In fact, as the Javadocs say
However, the Executor interface does not strictly require that execution be asynchronous. In the simplest case, an executor can run the submitted task immediately in the caller's thread:
class DirectExecutor implements Executor {
public void execute(Runnable r) {
r.run();
}
}
Following the DIP principle, you can pass the above DirectExecutor to the class you want to test - I usually do it in the constructor - and, during the tests you have worked around the fact that something, in the real world would happen in background. You can, in other words, flatten the multiple threads in a single thread.
Example:
String message = "hello world!";
Executor executor = new DirectExecutor();
Chat chat = new Chat(executor);
// suppose that the sendMessage sends messages in background (async)
chat.sendMessage(message);
assertEqual(message, chatServer.lastMessageReceived());
Once we've used a DirectExecutor, we know that when we call sendMessage(), the execution of the logic behind it will now be synchronous. Then, the assertion at the next line can evaluate the result without waiting for the "background" process to complete. No sleeps and no thread coordination needed anymore.
The DirectExecutor as listed in the Javadocs can be improved to be more effective for testing purposes. For example, with Mockito you can implement a direct executor with a Mock Object that can also be queried to verify how the class under test interact with it.

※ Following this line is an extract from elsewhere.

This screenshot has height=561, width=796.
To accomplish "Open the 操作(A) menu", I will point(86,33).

// on the base test class (MockitoTestBase)
@Before
public void before() {
MockitoAnnotations.initMocks(this);
}
protected void implementAsDirectExecutor(ExecutorService executor) {
doAnswer(new Answer<Object>() {
public Object answer(InvocationOnMock invocation)
throws Exception {
Object[] args = invocation.getArguments();
Runnable runnable = (Runnable)args[0];
runnable.run();
return null;
}
}).when(executor).submit(any(Runnable.class));
}
// on the subclass
@Mock private ExecutorService executor;
@Before
public void setUp() {
implementAsDirectExecutor(executor);
}
public void testChat() {
String message = "hello world!";
Chat chat = new Chat(executor);
// suppose that sendMessage sends messages in background (async)

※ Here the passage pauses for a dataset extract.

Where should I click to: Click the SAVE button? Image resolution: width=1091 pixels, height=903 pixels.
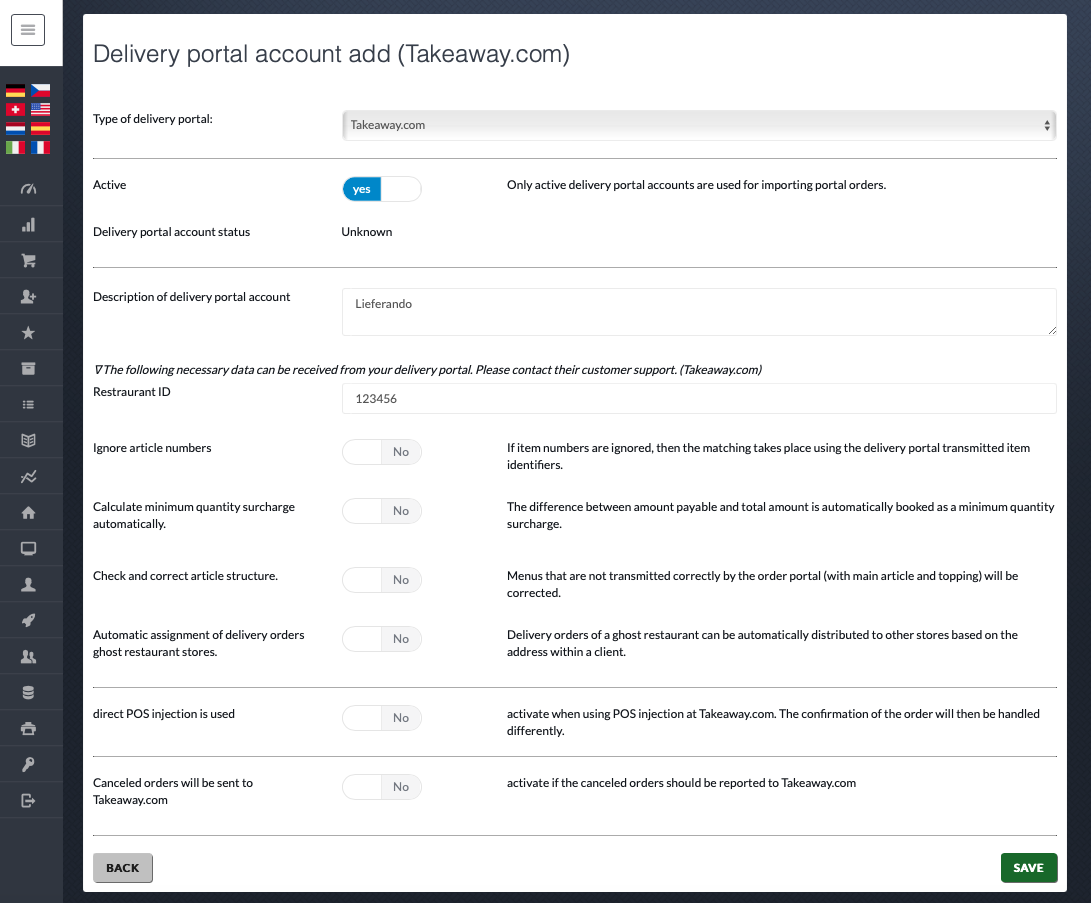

chat.sendMessage(message);
// verify that the submit method has been invoked
Mockito.verify(executor, times(1)).sumit(...);
assertEqual(message, chatServer.lastMessageReceived());
}
In the above example I used an ExecutorService, which is a sub-interface of Executor, and provides additional features (like shutting down the executor and being able to reject tasks). But subsantially it's more or less the same.
Once we've tested that our class works fine with an instance of a DirectExecutor, we may assume that substituting it with a different one, our code will reasonably behave correctly. Of course, you still have to keep in mind that the task will be executed in the background and understand if you really covered your use case fully.